JR北海道は11月14日、千歳線新札幌駅(札幌市厚別区)構内で11月9日に発生し、国土交通省運輸安全委員会から重大インシデントに認定された線路支障事故に関する詳細を明らかにした。
この事故は12時40分頃、新札幌駅構内下り線の白石方に設置されていた第1出発信号機が突然倒れ、上り線を支障したもので、50km/hで構内に進入してきた札幌発苫小牧行き2760M列車(3両編成)が、倒れた信号機を200mほど手前で発見し10mほど手前で常用ブレーキにより停車した。

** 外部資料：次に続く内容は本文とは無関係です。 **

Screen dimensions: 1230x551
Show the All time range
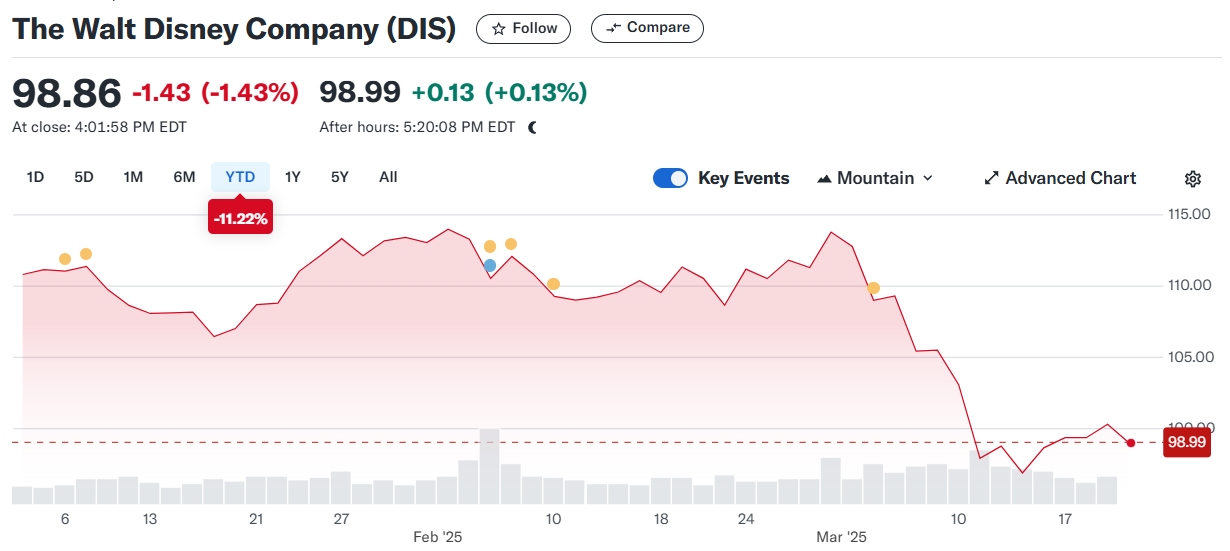coord(388,177)
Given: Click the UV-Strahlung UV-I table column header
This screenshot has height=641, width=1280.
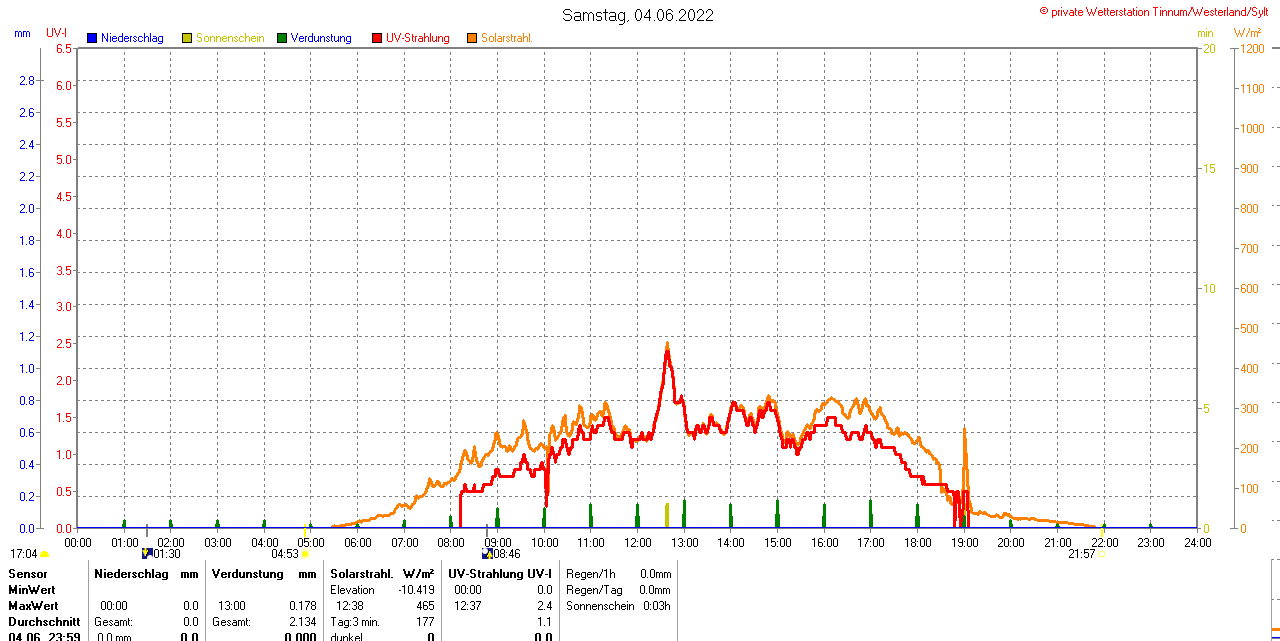Looking at the screenshot, I should (x=500, y=574).
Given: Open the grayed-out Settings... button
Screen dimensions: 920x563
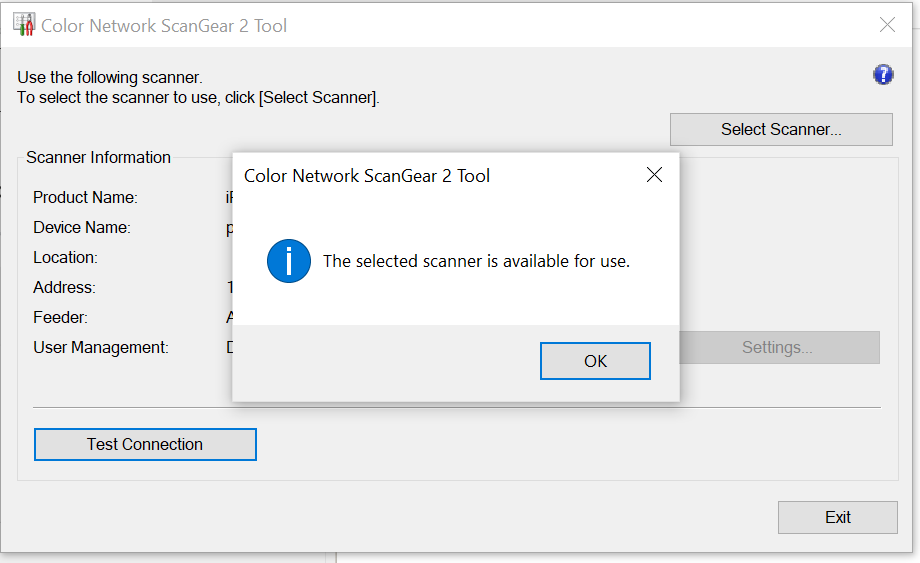Looking at the screenshot, I should coord(777,348).
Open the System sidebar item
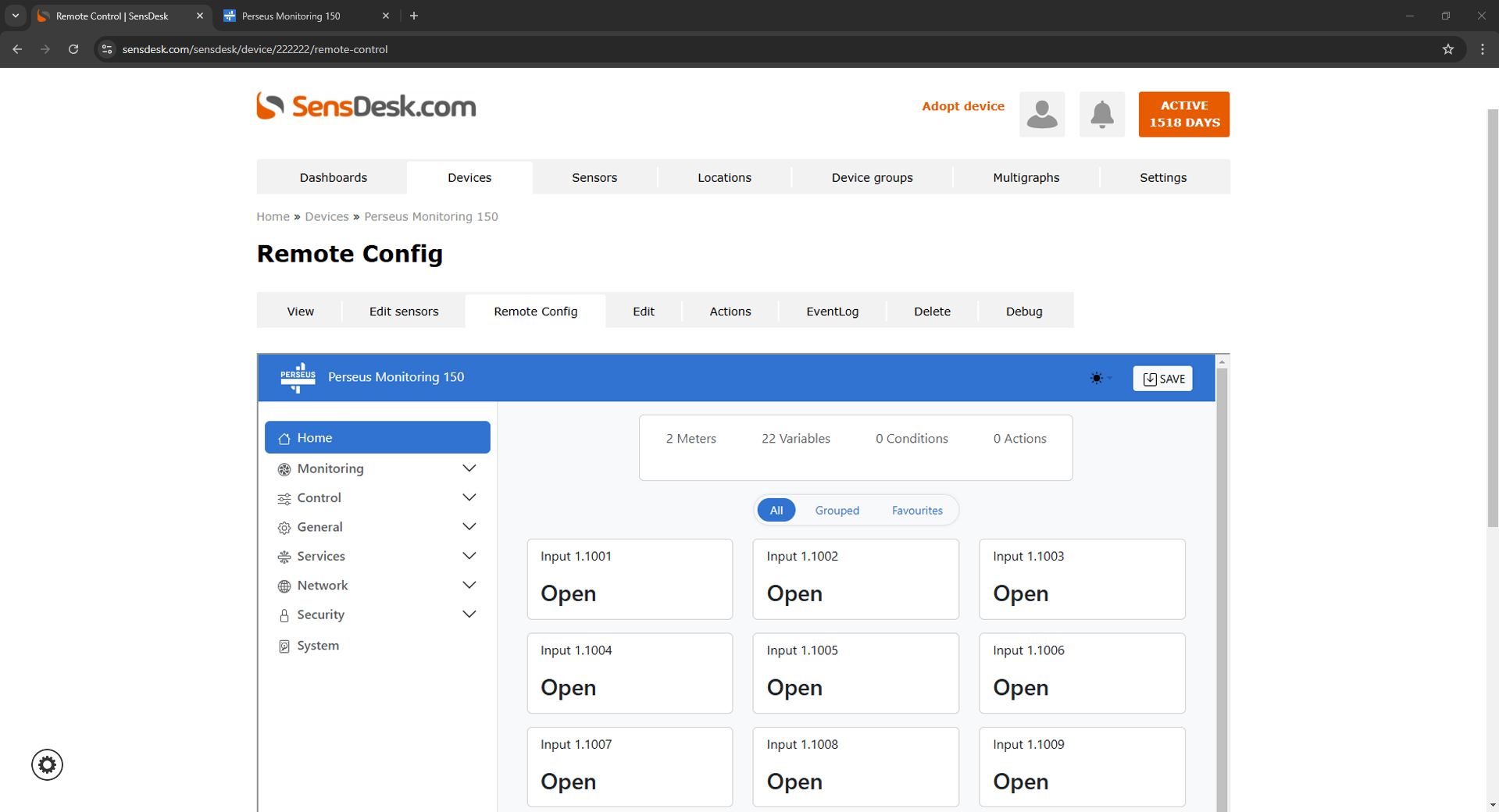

これにより千歳線は一時運行を見合わせたが、全信号機の点検を終了した後の15時31分に順次再開したという。しかし、その後もダイヤが混乱し、回送列車17本を含む128本の列車が運休し、旅客列車は最大3時間2分の遅れを出した。
倒れた信号機は国鉄時代の1980年に設置されたもので、高架橋のコンクリート基礎部分にアンカーおよびボルト8本で固定されていた。状態は設置当時から変化はなく、アンカーごとボルトが基礎から抜けていたことが確認された。気象庁の発表では、事故現場は9時頃に最大瞬間風速が15m以上になっており、事故直近では18~19m程度に達していたことが明らかにされている。
信号機の検査は、年1回、外観や信号機機能を中心に行なわれており、直近では6月11日に実施。9月6日に発生した北海道胆振東部地震の後も点検されたが、いずれも異常はなかったという。
復旧作業は11月10日未明に終了し、同日から国土交通省運輸安全委員会による原因調査、11月12日には鉄道総合技術研究所による原因調査が行なわれた。また、JR北海道では同種の工法で設置された高架線および橋りょう上の信号機149ヶ所を点検。新札幌駅と千歳駅の高架線ではアンカーやボルトによる補強を行なった。